» Consignes:
1. Pour chacune des affirmations suivantes, indiquez si elle concorde avec le texte sur Akademgorodok, en citant exactement les mots qui tranchent. (a) Michèle Debrenne avait tout juste 19 ans lorsqu’elle a décidé de s’installer dans la cité. (b) L’Academpark abrite moins de 100 entreprises privées. (c) L’URSS a volé en éclats le 26 décembre 1991.
2. D’après le texte sur Akademgorodok, qu’a inventé l’entreprise OCSiAl ?

C’est à cette époque, à tout juste 19 ans, que la Française Michèle Debrenne décide de s’installer définitivement dans cette cité pour y enseigner la linguistique:

«Les gens qui sont partis là-bas avaient envie de faire quelque chose de nouveau aussi bien sur le plan sociétal que sur le plan scientifique. Dans les années 1960-70, les gens à Akademgorodok organisaient des événements sans rien demander à Moscou. Ils montaient des associations, signaient des pétitions contre l’intervention russe en Tchécoslovaquie, etc. Le gouvernement n’a jamais cherché à serrer la vis à ce niveau-là. Je pense qu’il se fichait pas mal de ce qui se passait en Sibérie.»

Pourtant, la crise économique des années 1980 et le début de la perestroïka finissent par peser sur l’atmosphère libertaire de la ville. Alors que l’URSS peine de plus en plus à financer les projets scientifiques, les chercheurs commencent à s’exiler à l’étranger, même si des panneaux dressés dans la ville annoncent que la fuite des cerveaux est interdite. Surtout, le 26 décembre 1991, l’URSS vole en éclats.

«C’était quelque chose de très tragique, même à Akademgorodok. Il y a des gens qui croyaient dur comme fer à l’idéal avec lequel ils avaient construit le pays, se souvient Michèle Debrenne. Après l’explosion de l’Union soviétique, les gens ne pouvaient plus continuer leurs recherches car il n’y avait plus d’électricité dans les labos ni de produits pour les expériences de chimie.»

Silicon Taïga

À partir de 2006, cette utopie inachevée et déclinante est remplacée par une autre: celle d’internet. Le gouvernement russe choisit Akademgorodok pour construire un immense technopark intégralement tourné vers le business web et les nanotechnologies. Baptisé Academpark, ce centre est aujourd’hui devenu le bureau de plus de 200 entreprises privées, dont la moitié est spécialisée en informatique, et vient même de donner naissance à sa première licorne (une start-up valorisée à plus d’un milliard de dollars): OCSiAl, qui a inventé des nanotubes de carbone à paroi unique, extrêmement demandés dans la fabrication des nanotechnologies. Évidemment, certains chercheurs restent parfois un peu sceptiques en voyant leur vieille utopie scientifique se transformer progressivement en ce qu’on nomme de plus en plus souvent la «Silicon Taiga».

» Données:
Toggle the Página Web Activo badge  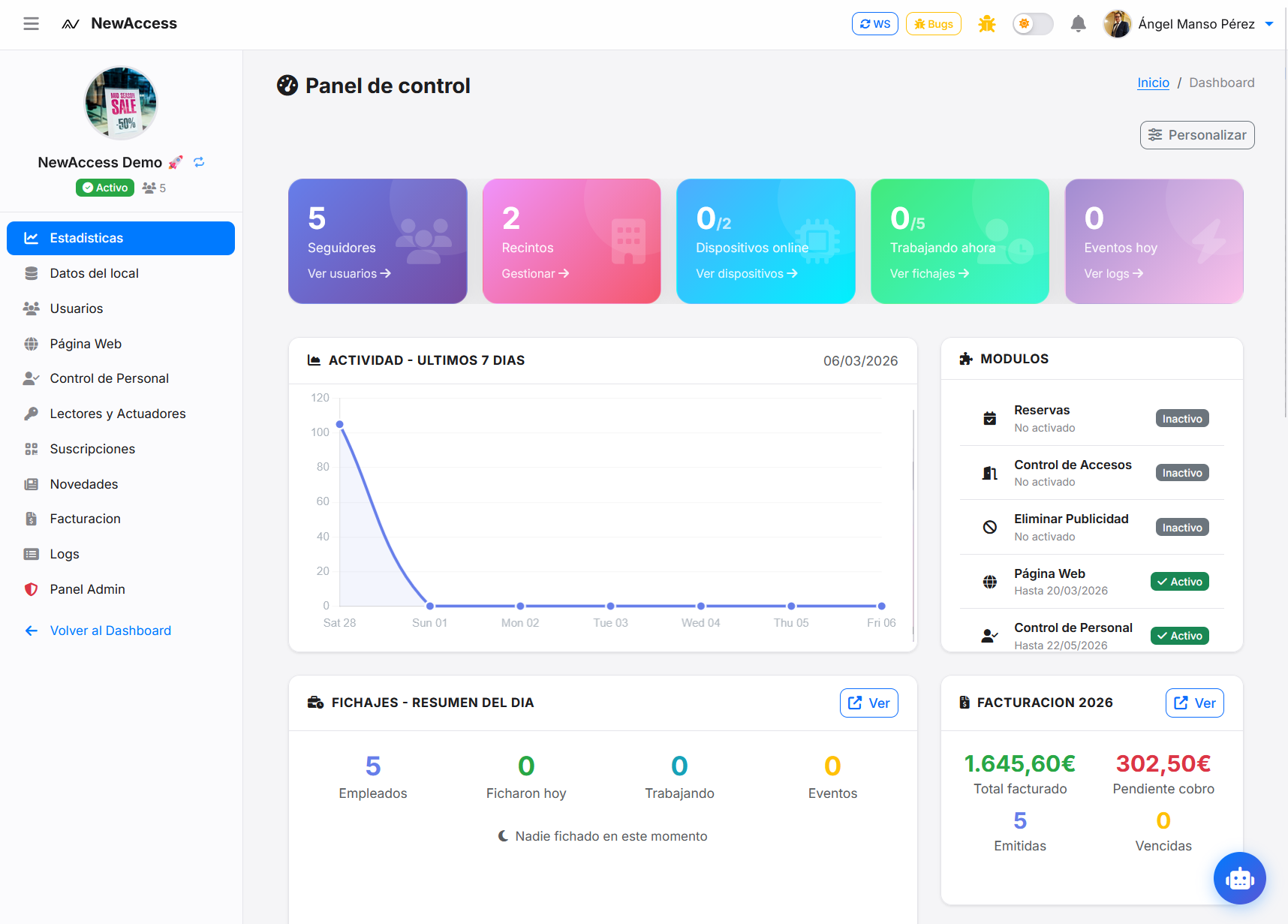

» Corrigé:
1.
(a) Oui : « à tout juste 19 ans, que la Française Michèle Debrenne décide de s’installer définitivement dans cette cité »
(b) Non : « le bureau de plus de 200 entreprises privées »
(c) Oui : « le 26 décembre 1991, l’URSS vole en éclats »

2. Des nanotubes de carbone à paroi unique.